[Start of Attachment]
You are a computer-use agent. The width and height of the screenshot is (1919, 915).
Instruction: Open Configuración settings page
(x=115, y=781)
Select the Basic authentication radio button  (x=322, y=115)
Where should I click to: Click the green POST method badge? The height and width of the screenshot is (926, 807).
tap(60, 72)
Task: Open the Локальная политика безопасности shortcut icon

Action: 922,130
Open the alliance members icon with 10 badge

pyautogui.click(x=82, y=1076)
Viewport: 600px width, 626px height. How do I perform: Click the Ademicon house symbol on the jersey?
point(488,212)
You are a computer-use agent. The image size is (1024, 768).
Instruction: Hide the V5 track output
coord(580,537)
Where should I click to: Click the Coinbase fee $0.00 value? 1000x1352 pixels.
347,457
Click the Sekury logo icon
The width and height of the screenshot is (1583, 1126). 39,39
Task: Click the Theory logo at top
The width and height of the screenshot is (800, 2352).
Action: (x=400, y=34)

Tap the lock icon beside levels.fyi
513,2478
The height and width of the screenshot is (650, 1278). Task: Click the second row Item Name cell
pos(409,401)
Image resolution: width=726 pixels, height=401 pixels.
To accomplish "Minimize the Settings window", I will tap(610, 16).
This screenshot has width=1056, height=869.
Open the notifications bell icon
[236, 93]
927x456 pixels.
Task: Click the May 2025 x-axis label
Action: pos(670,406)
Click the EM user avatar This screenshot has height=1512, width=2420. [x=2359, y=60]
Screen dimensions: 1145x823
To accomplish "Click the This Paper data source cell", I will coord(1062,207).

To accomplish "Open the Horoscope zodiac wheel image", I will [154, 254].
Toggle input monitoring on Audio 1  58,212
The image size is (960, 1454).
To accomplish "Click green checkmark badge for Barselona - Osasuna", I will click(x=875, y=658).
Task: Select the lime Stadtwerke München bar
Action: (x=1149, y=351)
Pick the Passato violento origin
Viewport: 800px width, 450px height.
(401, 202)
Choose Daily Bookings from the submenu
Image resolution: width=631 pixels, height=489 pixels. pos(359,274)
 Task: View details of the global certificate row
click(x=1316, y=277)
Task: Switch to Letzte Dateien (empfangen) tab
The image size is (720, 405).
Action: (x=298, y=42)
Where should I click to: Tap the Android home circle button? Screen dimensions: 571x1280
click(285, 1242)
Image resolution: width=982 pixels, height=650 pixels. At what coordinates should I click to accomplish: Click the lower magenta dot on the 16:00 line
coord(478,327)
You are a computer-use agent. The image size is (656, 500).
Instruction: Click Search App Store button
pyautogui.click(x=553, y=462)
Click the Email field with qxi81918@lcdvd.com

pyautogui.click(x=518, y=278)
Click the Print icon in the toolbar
[End of Attachment]
Locate all lines in the listing above with the word "This" and copy them.

*Answer box*
This screenshot has width=1056, height=869.
Click the EM user avatar This screenshot has height=1512, width=2420. [x=2359, y=60]
To accomplish "Click the This Paper data source cell", I will coord(1062,207).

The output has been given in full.